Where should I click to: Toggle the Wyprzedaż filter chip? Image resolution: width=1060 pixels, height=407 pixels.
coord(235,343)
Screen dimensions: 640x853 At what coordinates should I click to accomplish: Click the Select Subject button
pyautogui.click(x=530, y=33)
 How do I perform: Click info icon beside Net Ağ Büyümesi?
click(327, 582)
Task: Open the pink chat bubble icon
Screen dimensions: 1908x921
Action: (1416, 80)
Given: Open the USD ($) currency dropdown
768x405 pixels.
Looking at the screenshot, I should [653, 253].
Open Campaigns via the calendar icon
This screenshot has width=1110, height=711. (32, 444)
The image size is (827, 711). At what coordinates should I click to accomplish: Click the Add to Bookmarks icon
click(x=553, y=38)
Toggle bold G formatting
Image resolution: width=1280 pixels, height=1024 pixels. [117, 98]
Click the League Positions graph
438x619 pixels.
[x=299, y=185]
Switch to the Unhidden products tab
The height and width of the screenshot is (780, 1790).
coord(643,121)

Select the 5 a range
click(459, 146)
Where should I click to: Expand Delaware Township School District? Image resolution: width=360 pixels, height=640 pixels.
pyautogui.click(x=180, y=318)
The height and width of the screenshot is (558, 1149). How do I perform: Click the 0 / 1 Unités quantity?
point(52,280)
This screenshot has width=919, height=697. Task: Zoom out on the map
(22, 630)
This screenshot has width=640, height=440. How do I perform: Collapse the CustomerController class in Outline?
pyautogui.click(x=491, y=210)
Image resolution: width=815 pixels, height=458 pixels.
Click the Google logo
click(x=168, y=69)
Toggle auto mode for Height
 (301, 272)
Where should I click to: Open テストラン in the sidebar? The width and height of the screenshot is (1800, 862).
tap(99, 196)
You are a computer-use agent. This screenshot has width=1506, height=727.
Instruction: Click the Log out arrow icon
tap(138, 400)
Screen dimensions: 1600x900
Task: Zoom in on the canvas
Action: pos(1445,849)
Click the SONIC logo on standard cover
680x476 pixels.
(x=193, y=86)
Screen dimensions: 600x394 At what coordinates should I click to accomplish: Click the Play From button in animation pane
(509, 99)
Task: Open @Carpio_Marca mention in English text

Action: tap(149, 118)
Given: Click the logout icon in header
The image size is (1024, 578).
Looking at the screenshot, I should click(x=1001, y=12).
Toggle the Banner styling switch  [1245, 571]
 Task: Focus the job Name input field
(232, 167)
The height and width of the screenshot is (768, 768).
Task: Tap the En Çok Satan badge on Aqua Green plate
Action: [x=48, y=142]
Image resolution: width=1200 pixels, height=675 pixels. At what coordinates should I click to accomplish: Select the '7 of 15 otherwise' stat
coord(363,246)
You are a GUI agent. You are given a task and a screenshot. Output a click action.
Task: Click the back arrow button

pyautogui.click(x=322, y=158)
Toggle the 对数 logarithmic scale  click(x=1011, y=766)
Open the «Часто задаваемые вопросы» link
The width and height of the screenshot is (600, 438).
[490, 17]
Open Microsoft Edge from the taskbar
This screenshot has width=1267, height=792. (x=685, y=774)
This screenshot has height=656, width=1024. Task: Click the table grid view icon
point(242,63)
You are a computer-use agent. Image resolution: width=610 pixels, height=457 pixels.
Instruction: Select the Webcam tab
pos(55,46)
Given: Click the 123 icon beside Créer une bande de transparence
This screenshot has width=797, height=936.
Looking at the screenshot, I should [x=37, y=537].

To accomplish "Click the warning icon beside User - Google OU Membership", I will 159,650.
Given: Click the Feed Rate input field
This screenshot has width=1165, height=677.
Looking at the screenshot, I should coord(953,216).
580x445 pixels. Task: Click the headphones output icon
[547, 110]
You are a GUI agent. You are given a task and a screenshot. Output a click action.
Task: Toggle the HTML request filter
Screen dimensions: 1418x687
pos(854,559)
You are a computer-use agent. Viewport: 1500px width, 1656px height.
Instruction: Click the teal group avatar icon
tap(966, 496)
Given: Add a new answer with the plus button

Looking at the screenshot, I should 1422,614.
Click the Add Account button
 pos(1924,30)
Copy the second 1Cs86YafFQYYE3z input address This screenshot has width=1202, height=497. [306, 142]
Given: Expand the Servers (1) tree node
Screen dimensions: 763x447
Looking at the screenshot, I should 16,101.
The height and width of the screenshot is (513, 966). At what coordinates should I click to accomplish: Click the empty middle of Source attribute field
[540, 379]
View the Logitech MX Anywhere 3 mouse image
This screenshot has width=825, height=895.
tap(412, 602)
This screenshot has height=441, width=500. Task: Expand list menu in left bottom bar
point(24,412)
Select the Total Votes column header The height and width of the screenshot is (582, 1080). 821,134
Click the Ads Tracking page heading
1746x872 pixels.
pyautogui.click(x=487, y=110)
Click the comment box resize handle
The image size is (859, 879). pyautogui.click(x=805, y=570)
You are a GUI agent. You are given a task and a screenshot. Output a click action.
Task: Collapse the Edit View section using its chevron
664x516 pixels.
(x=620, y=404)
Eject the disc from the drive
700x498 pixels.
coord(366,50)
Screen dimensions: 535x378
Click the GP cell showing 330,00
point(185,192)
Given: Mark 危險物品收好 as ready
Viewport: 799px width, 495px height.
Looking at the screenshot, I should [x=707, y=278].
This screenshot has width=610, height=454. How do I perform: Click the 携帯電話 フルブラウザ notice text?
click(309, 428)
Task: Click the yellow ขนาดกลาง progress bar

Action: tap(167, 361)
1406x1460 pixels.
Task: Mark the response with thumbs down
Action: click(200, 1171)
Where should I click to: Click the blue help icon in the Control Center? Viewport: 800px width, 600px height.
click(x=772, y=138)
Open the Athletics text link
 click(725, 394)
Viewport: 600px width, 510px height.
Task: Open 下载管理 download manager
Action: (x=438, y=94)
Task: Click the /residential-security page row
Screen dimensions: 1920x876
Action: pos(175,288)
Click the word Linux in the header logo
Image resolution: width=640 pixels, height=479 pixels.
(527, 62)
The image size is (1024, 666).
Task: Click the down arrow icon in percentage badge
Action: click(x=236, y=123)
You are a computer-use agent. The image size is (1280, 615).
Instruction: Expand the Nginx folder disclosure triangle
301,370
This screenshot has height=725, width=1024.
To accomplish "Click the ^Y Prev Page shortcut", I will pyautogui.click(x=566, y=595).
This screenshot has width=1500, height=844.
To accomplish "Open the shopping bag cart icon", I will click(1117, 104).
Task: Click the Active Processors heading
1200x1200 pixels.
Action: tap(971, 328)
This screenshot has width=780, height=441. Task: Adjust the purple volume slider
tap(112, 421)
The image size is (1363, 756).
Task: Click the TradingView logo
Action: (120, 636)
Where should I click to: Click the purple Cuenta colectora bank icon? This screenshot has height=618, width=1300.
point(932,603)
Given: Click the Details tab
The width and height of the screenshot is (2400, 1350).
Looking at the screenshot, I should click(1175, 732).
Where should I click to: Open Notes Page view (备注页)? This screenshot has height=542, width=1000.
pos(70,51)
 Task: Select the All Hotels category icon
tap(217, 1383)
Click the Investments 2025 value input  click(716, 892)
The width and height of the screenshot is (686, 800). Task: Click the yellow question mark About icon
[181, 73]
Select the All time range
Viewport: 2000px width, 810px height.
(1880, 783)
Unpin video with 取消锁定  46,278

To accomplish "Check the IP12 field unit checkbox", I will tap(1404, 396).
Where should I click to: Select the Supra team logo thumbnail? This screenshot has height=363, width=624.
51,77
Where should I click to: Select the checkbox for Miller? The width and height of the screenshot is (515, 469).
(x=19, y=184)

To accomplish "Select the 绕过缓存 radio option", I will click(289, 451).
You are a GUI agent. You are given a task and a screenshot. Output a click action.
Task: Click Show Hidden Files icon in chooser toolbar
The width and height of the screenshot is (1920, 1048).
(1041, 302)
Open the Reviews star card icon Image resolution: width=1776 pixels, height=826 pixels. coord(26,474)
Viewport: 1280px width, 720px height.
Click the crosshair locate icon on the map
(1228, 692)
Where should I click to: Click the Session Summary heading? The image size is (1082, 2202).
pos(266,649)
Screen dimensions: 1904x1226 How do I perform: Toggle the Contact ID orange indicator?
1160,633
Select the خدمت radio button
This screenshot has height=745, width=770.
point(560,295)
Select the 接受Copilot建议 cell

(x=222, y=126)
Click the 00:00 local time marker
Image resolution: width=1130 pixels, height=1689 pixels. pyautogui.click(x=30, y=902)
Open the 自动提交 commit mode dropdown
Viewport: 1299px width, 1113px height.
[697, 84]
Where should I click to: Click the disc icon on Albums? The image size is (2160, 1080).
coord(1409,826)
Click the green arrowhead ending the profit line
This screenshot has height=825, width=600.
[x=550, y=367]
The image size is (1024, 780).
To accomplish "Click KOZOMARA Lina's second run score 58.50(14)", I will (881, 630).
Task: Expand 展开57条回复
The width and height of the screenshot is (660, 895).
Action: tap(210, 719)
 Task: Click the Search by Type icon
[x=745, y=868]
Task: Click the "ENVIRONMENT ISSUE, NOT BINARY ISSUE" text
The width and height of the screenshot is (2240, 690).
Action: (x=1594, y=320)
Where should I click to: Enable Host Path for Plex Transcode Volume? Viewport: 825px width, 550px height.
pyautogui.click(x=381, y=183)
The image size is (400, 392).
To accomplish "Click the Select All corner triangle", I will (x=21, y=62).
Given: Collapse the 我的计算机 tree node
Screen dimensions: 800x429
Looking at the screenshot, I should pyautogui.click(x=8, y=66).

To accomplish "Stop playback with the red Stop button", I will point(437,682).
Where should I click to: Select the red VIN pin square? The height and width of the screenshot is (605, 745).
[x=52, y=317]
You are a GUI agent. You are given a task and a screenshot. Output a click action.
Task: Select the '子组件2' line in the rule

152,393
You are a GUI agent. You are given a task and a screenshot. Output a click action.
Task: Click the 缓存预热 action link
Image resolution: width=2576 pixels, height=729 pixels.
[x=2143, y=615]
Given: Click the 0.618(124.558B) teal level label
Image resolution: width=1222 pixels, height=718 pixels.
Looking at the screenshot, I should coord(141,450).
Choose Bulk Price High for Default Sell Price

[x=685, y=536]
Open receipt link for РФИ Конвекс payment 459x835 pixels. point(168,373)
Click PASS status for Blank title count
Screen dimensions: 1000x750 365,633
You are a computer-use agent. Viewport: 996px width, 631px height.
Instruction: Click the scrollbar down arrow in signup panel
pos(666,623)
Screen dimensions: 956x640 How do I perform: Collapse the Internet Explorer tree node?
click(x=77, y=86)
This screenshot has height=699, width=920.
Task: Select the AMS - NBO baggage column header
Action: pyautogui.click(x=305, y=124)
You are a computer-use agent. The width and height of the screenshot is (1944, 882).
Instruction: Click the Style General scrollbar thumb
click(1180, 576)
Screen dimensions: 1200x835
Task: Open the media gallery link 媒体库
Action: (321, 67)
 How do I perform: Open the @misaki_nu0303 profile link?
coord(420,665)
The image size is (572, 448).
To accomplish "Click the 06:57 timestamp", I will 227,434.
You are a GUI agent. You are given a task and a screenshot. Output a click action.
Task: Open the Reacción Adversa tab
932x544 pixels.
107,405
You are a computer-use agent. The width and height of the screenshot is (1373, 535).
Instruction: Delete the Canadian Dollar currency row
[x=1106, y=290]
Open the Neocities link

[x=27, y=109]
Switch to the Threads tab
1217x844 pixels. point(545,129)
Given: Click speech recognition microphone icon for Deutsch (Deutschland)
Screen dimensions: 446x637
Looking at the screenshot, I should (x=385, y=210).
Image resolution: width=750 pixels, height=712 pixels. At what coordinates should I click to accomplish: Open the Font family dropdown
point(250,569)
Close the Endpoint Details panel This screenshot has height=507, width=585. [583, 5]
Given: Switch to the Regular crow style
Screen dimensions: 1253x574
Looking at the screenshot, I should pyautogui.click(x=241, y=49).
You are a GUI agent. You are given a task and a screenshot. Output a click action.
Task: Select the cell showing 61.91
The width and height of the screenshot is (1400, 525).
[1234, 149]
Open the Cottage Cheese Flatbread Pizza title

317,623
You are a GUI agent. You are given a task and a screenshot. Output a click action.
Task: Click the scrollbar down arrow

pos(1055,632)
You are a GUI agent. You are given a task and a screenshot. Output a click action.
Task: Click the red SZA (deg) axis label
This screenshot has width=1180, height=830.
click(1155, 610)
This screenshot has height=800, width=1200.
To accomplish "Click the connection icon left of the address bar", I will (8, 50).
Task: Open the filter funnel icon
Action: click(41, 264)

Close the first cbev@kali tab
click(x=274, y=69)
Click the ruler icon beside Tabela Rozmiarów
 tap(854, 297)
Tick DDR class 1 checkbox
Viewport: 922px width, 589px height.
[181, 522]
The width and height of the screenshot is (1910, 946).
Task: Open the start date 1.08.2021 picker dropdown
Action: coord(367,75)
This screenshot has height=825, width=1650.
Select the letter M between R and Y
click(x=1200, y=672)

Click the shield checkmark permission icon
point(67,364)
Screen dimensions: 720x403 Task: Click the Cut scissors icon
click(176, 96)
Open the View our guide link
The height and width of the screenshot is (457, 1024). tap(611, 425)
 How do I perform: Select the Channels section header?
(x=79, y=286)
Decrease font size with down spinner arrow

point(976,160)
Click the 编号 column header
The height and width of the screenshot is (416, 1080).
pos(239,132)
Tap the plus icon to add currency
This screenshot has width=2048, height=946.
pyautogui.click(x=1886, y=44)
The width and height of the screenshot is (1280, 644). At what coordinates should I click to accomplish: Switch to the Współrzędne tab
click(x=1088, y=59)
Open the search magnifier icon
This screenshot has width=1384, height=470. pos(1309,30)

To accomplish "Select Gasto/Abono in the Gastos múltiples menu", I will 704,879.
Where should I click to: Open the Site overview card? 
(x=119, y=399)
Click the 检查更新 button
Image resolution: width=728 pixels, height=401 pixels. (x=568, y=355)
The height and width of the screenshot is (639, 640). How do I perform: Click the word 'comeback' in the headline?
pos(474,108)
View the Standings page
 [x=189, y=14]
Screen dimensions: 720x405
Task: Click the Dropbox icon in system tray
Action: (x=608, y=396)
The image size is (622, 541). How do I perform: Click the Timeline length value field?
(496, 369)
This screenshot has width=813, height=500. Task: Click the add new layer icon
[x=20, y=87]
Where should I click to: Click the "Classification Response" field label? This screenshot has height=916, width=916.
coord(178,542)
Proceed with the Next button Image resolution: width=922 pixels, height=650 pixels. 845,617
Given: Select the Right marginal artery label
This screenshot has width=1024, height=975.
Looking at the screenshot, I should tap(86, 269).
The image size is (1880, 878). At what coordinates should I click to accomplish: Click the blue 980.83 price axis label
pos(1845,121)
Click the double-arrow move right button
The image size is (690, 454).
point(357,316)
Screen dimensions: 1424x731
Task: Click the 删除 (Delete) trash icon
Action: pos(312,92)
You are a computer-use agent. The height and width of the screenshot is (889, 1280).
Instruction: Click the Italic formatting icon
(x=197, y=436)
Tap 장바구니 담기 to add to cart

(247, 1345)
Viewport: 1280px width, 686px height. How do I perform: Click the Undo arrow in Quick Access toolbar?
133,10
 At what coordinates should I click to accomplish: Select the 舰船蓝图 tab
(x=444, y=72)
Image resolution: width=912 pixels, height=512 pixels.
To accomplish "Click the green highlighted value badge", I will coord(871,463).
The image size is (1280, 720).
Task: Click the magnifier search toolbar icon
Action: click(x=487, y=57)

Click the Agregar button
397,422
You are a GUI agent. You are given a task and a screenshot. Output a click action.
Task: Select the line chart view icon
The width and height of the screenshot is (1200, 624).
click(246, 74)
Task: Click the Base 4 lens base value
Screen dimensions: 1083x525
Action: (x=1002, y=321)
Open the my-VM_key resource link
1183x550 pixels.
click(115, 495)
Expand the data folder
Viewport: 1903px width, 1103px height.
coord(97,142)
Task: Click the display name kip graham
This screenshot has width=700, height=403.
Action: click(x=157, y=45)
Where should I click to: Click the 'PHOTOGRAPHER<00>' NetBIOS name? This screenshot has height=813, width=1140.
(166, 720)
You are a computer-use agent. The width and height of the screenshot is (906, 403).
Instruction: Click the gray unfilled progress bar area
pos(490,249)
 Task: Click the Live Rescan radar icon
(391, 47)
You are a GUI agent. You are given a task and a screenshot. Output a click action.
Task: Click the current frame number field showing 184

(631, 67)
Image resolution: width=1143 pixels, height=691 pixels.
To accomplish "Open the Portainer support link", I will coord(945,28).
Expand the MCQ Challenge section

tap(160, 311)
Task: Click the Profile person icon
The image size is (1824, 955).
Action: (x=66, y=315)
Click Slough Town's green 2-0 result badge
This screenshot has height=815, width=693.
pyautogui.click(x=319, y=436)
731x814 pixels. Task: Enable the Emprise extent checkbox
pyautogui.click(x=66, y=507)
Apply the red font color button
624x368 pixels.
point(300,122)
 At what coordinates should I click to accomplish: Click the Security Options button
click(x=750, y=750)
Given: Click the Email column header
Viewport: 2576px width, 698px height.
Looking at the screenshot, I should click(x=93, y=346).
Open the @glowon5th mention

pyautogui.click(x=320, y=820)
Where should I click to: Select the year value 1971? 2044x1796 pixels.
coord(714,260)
=======
* **EXERCISE BRIEF**: Print the lines above from the one with "Given: Click the 123" through the one with "Given: Click the Feed Rate input field", both included, exactly as written and nothing more.

* **EXERCISE RESPONSE**:
Given: Click the 123 icon beside Créer une bande de transparence
This screenshot has width=797, height=936.
Looking at the screenshot, I should [x=37, y=537].

To accomplish "Click the warning icon beside User - Google OU Membership", I will 159,650.
Given: Click the Feed Rate input field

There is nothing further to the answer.